PAGE
Also, it's not the case that shells always expand `~` when
setting $PATH, even when $HOME would be expanded, as Kenny
points out. Here's an example:
: term; echo $HOME
/home/cross
: term; pwd
/home/cross
: term; echo echo xyzzy >bin/quux
: term; chmod +x bin/quux
: term; which quux
/home/cross/bin/quux
: term; quux
xyzzy
: term; exec ksh
: term; export PATH=~/bin:/bin:/usr/bin
: term; echo $PATH
/home/cross/bin:/bin:/usr/bin
: term; which quux
/home/cross/bin/quux
: term; quux
xyzzy
: term; export PATH="$HOME/bin:/bin:/usr/bin"
: term; echo $PATH
/home/cross/bin:/bin:/usr/bin
: term; which quux
/home/cross/bin/quux
: term; quux
xyzzy
: term; export PATH="~/bin:/bin:/usr/bin"

EXERCISE REQUIREMENTS
a – In the shell example above, list each distinct command name that begins a line typed after the ": term;" prompt, in the order each first appears.
b – Continue the shell example on tilde expansion in $PATH from the point where it stops.

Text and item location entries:

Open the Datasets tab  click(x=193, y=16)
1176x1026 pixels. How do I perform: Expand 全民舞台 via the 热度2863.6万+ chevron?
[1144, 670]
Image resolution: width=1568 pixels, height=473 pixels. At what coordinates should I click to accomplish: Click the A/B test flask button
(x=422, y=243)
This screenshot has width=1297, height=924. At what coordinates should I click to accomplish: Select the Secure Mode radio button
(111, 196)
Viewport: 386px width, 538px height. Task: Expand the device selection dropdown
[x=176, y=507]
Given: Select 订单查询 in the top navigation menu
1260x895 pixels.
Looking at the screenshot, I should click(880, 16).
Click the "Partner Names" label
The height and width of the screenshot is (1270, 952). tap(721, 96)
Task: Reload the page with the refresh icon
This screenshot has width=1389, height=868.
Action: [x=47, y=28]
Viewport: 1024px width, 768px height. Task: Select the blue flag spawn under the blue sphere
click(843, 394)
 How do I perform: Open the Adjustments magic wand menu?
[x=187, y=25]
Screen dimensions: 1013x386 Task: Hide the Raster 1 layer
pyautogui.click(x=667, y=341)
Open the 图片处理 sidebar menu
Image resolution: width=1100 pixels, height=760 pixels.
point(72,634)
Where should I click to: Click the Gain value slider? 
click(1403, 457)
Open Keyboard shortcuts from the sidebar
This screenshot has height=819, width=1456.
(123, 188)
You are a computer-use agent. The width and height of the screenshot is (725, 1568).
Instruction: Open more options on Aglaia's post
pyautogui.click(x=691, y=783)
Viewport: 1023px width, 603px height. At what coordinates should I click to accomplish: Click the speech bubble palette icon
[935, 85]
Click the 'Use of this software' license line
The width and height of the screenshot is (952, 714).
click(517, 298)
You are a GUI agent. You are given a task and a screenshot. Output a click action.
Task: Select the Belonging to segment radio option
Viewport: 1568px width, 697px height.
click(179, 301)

ANSWERS PER TASK
a – echo, pwd, chmod, which, quux, exec, export

b –
: term; echo $PATH
~/bin:/bin:/usr/bin
: term; which quux
: term; quux
ksh: quux: not found
: term; exec /usr/pkg/bin/bash
: term; echo $PATH
~/bin:/bin:/usr/bin
: term; which quux
: term; quux
xyzzy
: term;
I suppose the moral is, for maximal portability, prefer using
$HOME (or another similar variable) to `~` when setting $PATH
unless you're doing so in a context where you are sure that `~`
will be expanded during assignment.
- Dan C.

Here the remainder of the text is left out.